>> Start Passage

Meanwhile, the Federal Home Loan Bank of Indianapolis is reacting to marketplace changes by expanding its roles beyond mortgages to benefit Indiana small businesses and farmers. "Many small banks are finding loan demand is exceeding deposit growth," says Tom Williams, vice president of government affairs. With baby boomers choosing mutual funds over savings accounts, "banks have decided not to chase depositors," Williams says. Instead, small banks are relying on borrowed money to finance their loans. And community banks with assets of less than $500 million may now borrow from the Federal Home Loan Bank to finance a variety of business customer needs.

How are changes in financial service affecting those in the securities business? Mike Bosway, president and CEO of City Securities in Indianapolis, says he won't be doing things any differently. "Well before the repeal of Glass-Steagall, there was a breaking down of barriers between the sectors," he says. "That would have continued to happen. The market demanded it." Bosway points to KeyBank's purchase of McDonald Securities, which took place prior to passage of the new law. And the former Raffensperger Hughes & Co. of Indianapolis has been a part of National City Corp. for much of the past decade.

>> End Passage

### Tasks for this exercise
1. Reproduce the banking passage word for word, everything from "How are changes" down to "the past decade.".
2. Take the passage on changes in banking and securities further, picking up right after its final sentence.
The listing that comes after this passage is not needed.

>> Start Recorded information

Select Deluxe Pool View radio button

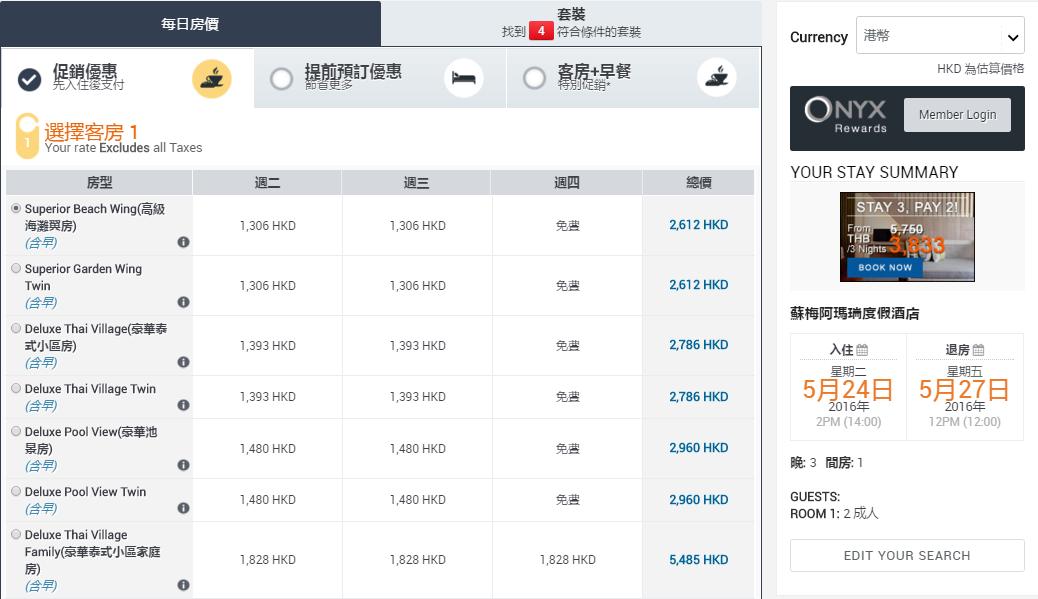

>> End Recorded information

### Responses in order
1.
How are changes in financial service affecting those in the securities business? Mike Bosway, president and CEO of City Securities in Indianapolis, says he won't be doing things any differently. "Well before the repeal of Glass-Steagall, there was a breaking down of barriers between the sectors," he says. "That would have continued to happen. The market demanded it." Bosway points to KeyBank's purchase of McDonald Securities, which took place prior to passage of the new law. And the former Raffensperger Hughes & Co. of Indianapolis has been a part of National City Corp. for much of the past decade.

2.
Also, Merrill Lynch has already offered some of the most competitive banking services, from CDs and money markets to checking and mortgages. "But the repeal of GlassSteagall will enable us to do this more efficiently and will give us the flexibility to offer an even wider array of products and services," says Michael Welsh, resident vice president in Indianapolis.

Indiana Bankers Association's Bill King hopes bank customers will eventually want to shop for securities "at a convenient location where they're already transacting business." But he's realistic. "Consumers can e-trade from home for $8--it's hard to get more convenient than that."

STATE-LEVEL CHANGES

Changes in state financial-services laws were finalized in a special General Assembly session last November. The General Assembly saved the day--or thought it did--by allowing the creation of mutual insurance holding companies. Despite the efforts, a long-planned merger of AUL and Indianapolis Life fell apart when Indianapolis Life decided to demutualize and be acquired by Iowa's American Mutual Holding Co., which is also demutualizing. American United Life will be "reviewing all its plans from last year," according to Jim Freeman, the company's vice president of corporate affairs. "In the first quarter, we'll finalize our future plans."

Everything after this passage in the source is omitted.